Inside, Eleni Karas, an 18-year-old music student, packs her Air and Radiohead CDs. Her roommate, Erin Shimazu, gleefully tosses out her chemistry notes. "That was very cool," says Shimazu, a 19-year-old art major. "I didn't like that class very much."

Karas and Shimazu began the slow teardown of their dorm decorations midweek. That's when they peeled the photos from their walls, rolled up their purple shag carpeting and discovered $3.11 in change, which they used toward a pizza.

Like the 7,200 other students in UCLA residence halls--and many thousands more on other campuses--moving out of the dorms the other day capped a week that began with the stress of finals, segued into the relief of school ending and finished with the sadness of saying goodbye to friends.

But the trickiest part for many first-year students may well be moving back home for the summer. "I'm not really looking forward to it at all," says Karas, who is spending the break at home in Tarzana. For starters, she says, the Internet connection is slower. Her mother has also redecorated her bedroom.


But the biggest source of anxiety in returning to a life under her parents' roof is that "I'm used to being able to do whatever I want to do, when I want to do it." Translation: eating at irregular hours, staying up all night and going to 10 p.m. screenings at the movies.

"It's going to be OK," says Michael Kaiser, an 18-year-old political science major moving home to Porter Ranch for the summer, where he'll take some classes and has an internship. "I get along well with my parents." As he says this, his mother and father are standing next to him, holding boxes filled with books, a rug and a Britney Spears poster.

The Kaiser family caravan joins the traffic jam at an elevator that leads to the parking garage--there are boys in cargo shorts, girls with tapestry suitcases and more parents pushing carts loaded with microwave ovens, boomboxes and TVs.

One father is holding four plastic boxes topped with Humphrey, a stuffed camel belonging to his 19-year-old daughter, Marissa Winn. "I'm soooo excited," says Winn, who had her last final in microeconomics Thursday morning and is headed back to Roseville, near Sacramento. This summer, she'll be stuffing envelopes at her mother's office. "This school is the hardest thing I've ever had to do in my life; I'm just glad to have the summer off. Some people are taking summer school. I'm like, no way. I'd rather just work and sleep and eat good food."

After a year of cafeteria style salad-and-potato dinners, she says she's looking forward to nights at Chevy's restaurant.

Chris Tan, a first-year history student, doesn't share Winn's excitement. "I don't really want to go home. It's a lot of fun here," says the lanky 18-year-old who's returning to Sacramento and will be taking some summer classes. There is a 6-inch-wide wet spot on the back of his T-shirt where a friend water-ballooned him.

"My mom wants to see me home because I'm an only child and she misses me, but after this year I won't be going home for the summer anymore.... Here I have to be more independent and take care of myself. A lot of my friends who go to community college or live close to home, they still take their laundry home and have their parents do it for them. I do all of my laundry. I'm quite proud of myself."
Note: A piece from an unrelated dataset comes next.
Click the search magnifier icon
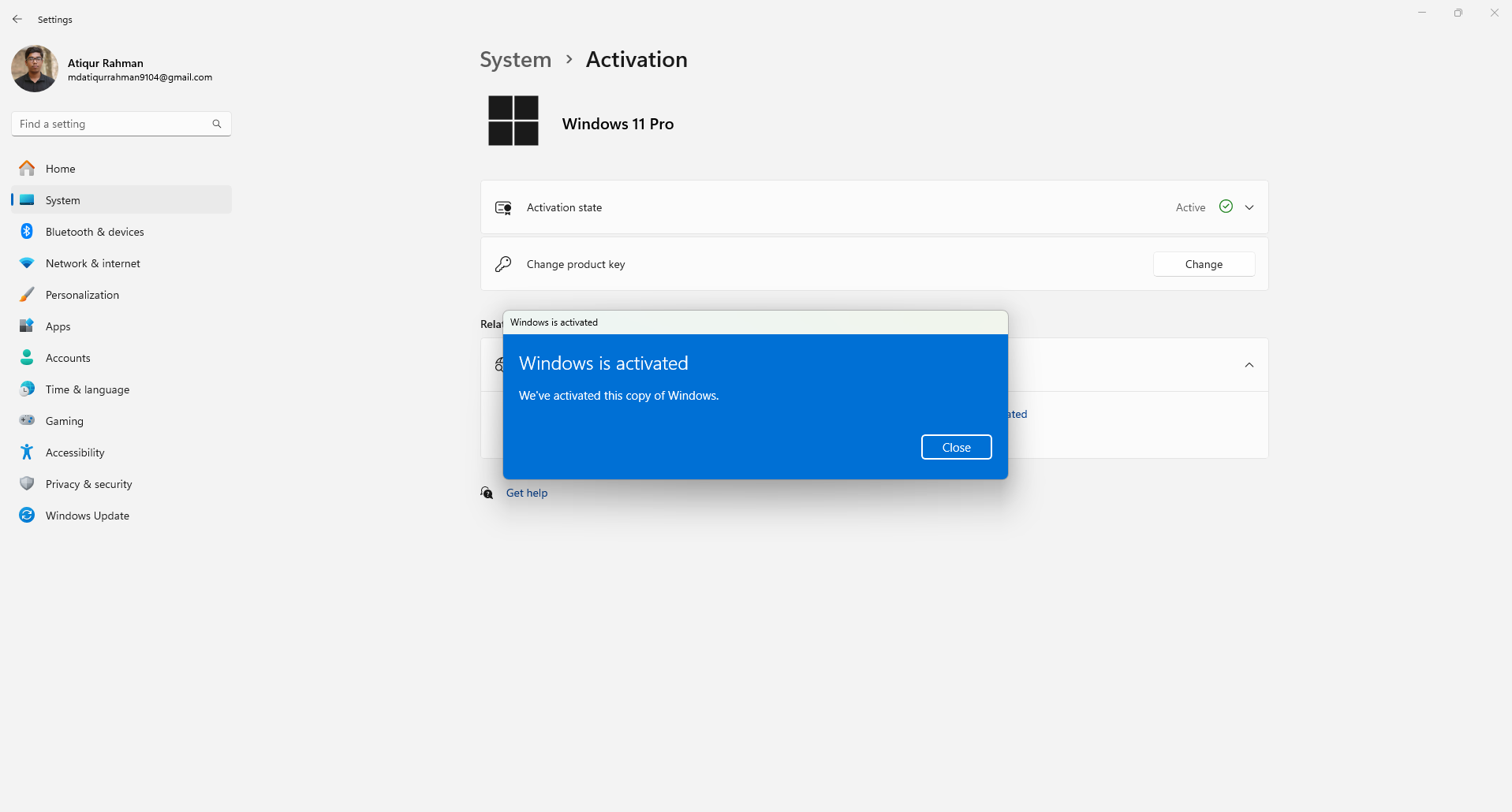This screenshot has height=812, width=1512. tap(217, 124)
And hey, he's learned the value of a quarter.

Even though thousands of students are moving, the Sunset Village area of UCLA's campus is pretty calm. That's because it's also finals week and there's a daily requirement of "22 Hours of Quiet" in the dorms so students can study. Fliers to that effect dot the walls and bulletin boards of Sproul Hall, next to notices that read "Refrigerator Sale!" and 'Summer sublet!"

Moving out of the place that for most students has been their first home away from home is chock-full of real-world details. Like a collegiate version of the Ten Commandments, a handmade poster on one floor lists the things students are required to do upon moving out. The Check Out Check List instructs students to "Pay attention or pay $110" and reminds them, among other things, to "clean your room, take all your stuff and dump trash."

Christine Cho, a 19-year-old pre-business economics major, is chipping ice from her mini fridge with a kitchen knife. Lana Lam, a 20-year-old psychology student, holds a green sucker in one hand while she packs boxes.

"Moving is a pain," says Lam, dressed in flip-flops and a white tank top. "There's so many little things to organize and stick into boxes."

What, exactly, did she acquire during the school year that is making the move so difficult?

"Oh my God," she says, adjusting her glasses. "Like half the stuff, you know, well, gosh, I don't know where to start. A lot of clothing I guess. Just little things here and there. Like the wall decorations and stuff I bought during the year. I don't know. Yeah."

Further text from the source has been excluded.